What does a “Grexit” mean to us? According to some folks who keep eyes on global strategy issues, Greece is already sliding closer to Russia, which is bad for NATO. If you care at all about global military strategy – something bad for NATO means that it’s probably bad for US.

Americans should also take heed that austerity doesn’t work, trickle-down economics doesn’t work (period), and unrest follows when things get bad enough.

What does austerity do? It shrinks payrolls, reduces worker benefits, and in the case such as Greece – it tends to eliminate good paying jobs. And what happens when you shrink payrolls, reduce worker benefits, and eliminate jobs? Economies tend to not grow.

What does trickle-down economics do? For the common worker – nothing. But it does ensure steady cash flows to the wealthy. Do the wealthy spend money? Sure. But as our own experience has shown us, the outflows are no nearly enough to bolster real economic growth.

Is it any surprise that Greeks have revolted over the thought of handing over BILLIONS of Euros to creditors in the form of interest payments? The Greeks have rejected Euro bank polices that would chain common workers to decades of debt repayment. More power to the Grecian people – they’ve figured it out.  And they’ve put a name to their suffering and it is German Chancellor Angela Merkel. The list of credits should also include the cadre of heartless “profit at any cost” financiers who are squarely responsible for everything that happens next.

In the U.S., we have a name to put to our lackluster economy and horribly distorted distribution of wealth and it is every Republican, Tea Partier, and Libertarian who has put their name of government shutdowns and forced budget sequestration.

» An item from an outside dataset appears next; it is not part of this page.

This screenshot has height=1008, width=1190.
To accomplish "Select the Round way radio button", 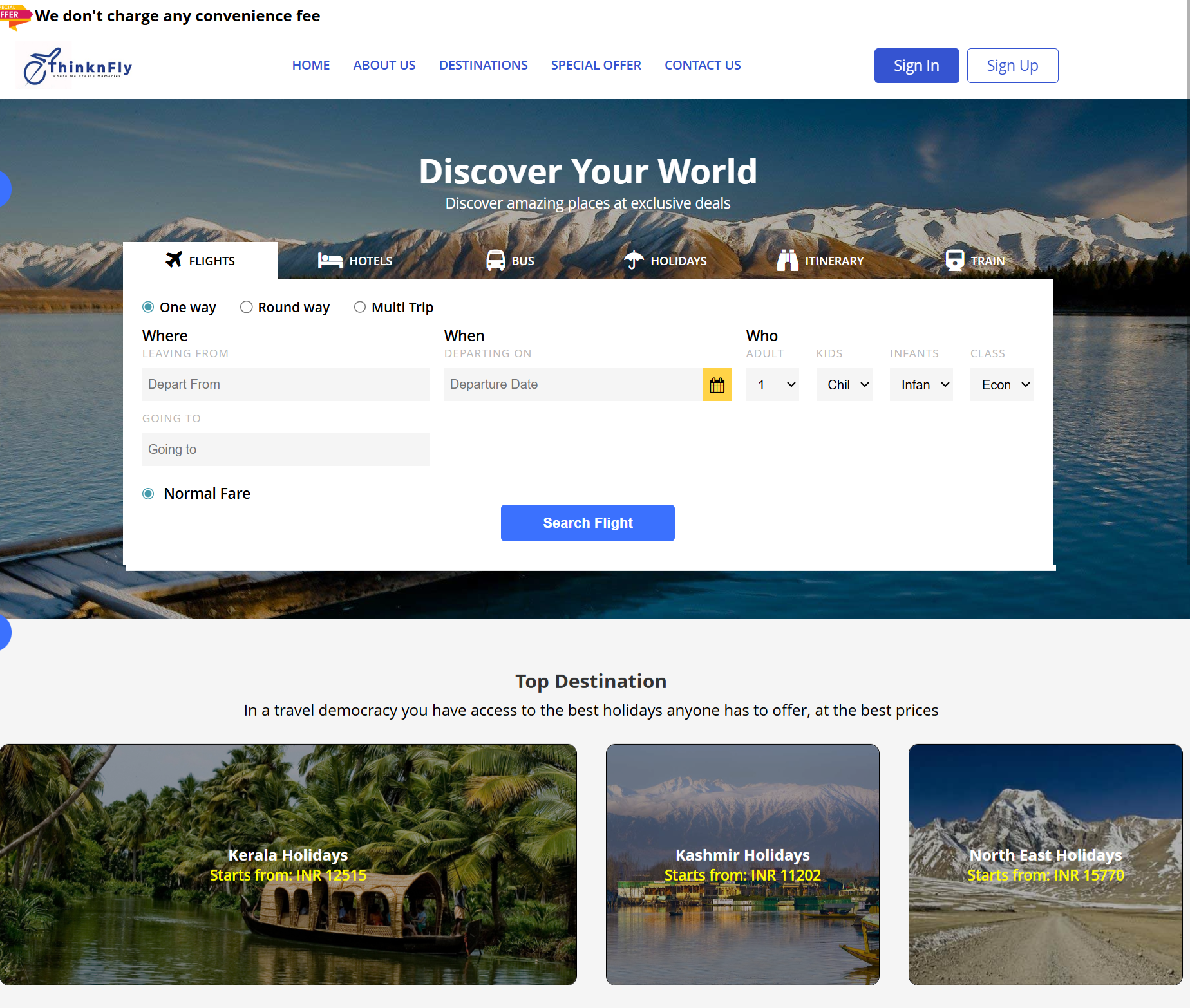I will coord(246,307).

Like the Germans, the GOP has repelled civil policy-making and, thus, repelled civil negotiations with the workers of America.

Americans have learned, as have the Greeks, that the ideology of austerity and trickle-down economics is bad for economies, bad for workers, and bad for civil society. Austerity and trickle down economics do not work – they’ve never worked. It’s time that we stop believing that they ever will.